» **DIRECTIONS**:
Which lines in the items below contain the word "will"? Copy each such line in full.

Element and text location data:
-- START --
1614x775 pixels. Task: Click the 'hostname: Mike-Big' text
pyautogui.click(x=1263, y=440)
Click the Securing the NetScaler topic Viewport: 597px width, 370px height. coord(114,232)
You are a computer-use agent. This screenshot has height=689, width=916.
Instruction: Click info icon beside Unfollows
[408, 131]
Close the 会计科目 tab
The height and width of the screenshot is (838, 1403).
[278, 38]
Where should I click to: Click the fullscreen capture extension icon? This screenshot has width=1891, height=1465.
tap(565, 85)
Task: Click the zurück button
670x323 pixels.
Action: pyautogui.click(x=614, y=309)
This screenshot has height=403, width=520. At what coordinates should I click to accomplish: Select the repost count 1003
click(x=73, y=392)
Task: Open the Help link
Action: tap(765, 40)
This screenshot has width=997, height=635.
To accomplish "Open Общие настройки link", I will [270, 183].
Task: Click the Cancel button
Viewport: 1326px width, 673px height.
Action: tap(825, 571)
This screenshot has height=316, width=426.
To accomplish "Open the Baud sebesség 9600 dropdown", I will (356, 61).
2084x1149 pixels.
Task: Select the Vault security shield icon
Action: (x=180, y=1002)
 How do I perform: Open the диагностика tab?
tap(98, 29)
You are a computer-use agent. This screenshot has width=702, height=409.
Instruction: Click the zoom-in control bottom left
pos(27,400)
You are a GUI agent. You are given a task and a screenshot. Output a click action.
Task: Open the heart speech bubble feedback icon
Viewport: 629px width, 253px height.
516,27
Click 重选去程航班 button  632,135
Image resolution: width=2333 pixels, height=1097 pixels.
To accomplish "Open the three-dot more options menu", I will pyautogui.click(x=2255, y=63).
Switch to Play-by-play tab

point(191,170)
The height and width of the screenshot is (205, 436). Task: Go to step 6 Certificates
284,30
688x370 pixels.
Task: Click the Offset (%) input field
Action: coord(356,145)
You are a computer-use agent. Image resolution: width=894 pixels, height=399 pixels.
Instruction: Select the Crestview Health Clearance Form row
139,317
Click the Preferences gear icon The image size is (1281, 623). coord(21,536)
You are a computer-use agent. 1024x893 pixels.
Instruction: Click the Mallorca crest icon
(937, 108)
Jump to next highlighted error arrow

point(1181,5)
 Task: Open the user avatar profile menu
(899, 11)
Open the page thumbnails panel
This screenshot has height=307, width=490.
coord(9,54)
-- END --
» **THE ANSWER**:
To accomplish "Open Общие настройки link", I will [270, 183].
To accomplish "Open the Baud sebesség 9600 dropdown", I will (356, 61).
To accomplish "Open the three-dot more options menu", I will pyautogui.click(x=2255, y=63).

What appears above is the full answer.